The War We Must Win
Louis R. Tarsitano on Our Response to September 11
By any sane definition, since New York City and Washington, D.C., were attacked on September 11, our nation is at war. It is not a war that we have sought. It is not a war that we have begun. It is, however, a war that we must end, and we must end it in only one way. We must win it.
Those who have waged war against our country must be eliminated. Their safe havens and hiding places must be removed from this earth. Their allies must be compelled to give them up, or they must be required to share their fate. Nothing but victory will suffice, because nothing but victory can be a just or a moral purpose when the blood of so many of our fellow citizens, of our neighbors, has been shed in such a cruel and vicious way.
The Habitually Confused
While most of our nation, by the grace of God, has begun to draw together as a nation to seek an honorable justice for the dead, the voices of the congenitally or habitually confused have also been heard. “Peace at any price” some of them demand, although God Almighty warned in the days of Jeremiah that only a false prophet cries “peace” when there is no peace (Jer. 6:14).

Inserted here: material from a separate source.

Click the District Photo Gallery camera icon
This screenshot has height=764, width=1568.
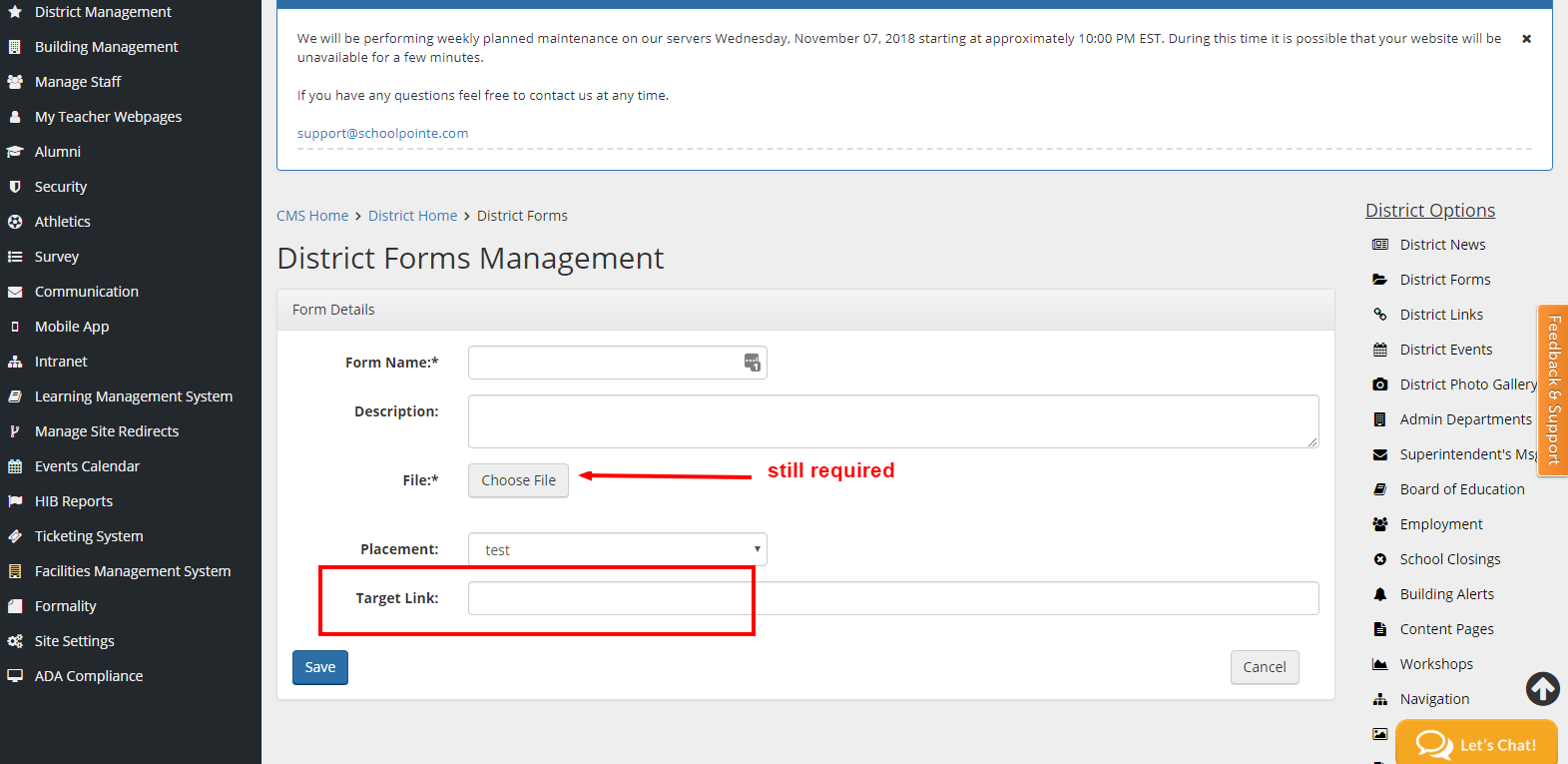[x=1380, y=384]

Others insist that this slaughter of the innocents is a “crime,” but not an act of war, to be handled by some imaginary court of law. One might just as well imagine some bailiff delivering subpoenas to the Japanese high command after Pearl Harbor, or a writ of habeas corpus to Adolf Hitler, demanding the release of the Jews from Dachau and Auschwitz.
Worst of all, a small group of especially careless Christians has reverted to a form of ancient heresy called Gnosticism—a counterfeit sort of “spiritual knowledge” that at the least imposes a false separation between ordinary human life and a spiritual life in God, and at the worst hands the physical world over to the devil, to do with as he pleases, because only “spiritual” things truly matter. Such people have complained that the demand for earthly justice is “unholy,” and nothing more than bloody-minded human revenge, but their opinions are a gross perversion of the Christian faith revealed in the Scriptures.
Of course the American people are angry. What decent person would not be angry in such circumstances? But the mere fact of anger does not automatically make that anger a sin. As St. Paul wrote, “Be ye angry, and sin not: let not the sun go down upon your wrath: Neither give place to the devil” (Ephesians 4:26–27).
There is a righteous anger, as well as a sinful anger. A righteous man does not go to his bed full of bitter hatred and a servant to the devil. Rather, he kneels down, confesses his sins, and asks God both to do true justice and to show him his own vocation in that justice, before he climbs into his bed and closes his eyes, confident both in God’s mercy and in his irresistible righteousness.
Dealing with anger in this way, precisely by seeking God’s justice and our proper part in it, is just one example of St. Paul’s general teaching about the Christian life: “Walk in the Spirit, and ye shall not fulfill the lust of the flesh. For the flesh lusteth against the Spirit, and the Spirit against the flesh: and these are contrary the one to the other: so that ye cannot do the things that ye would.”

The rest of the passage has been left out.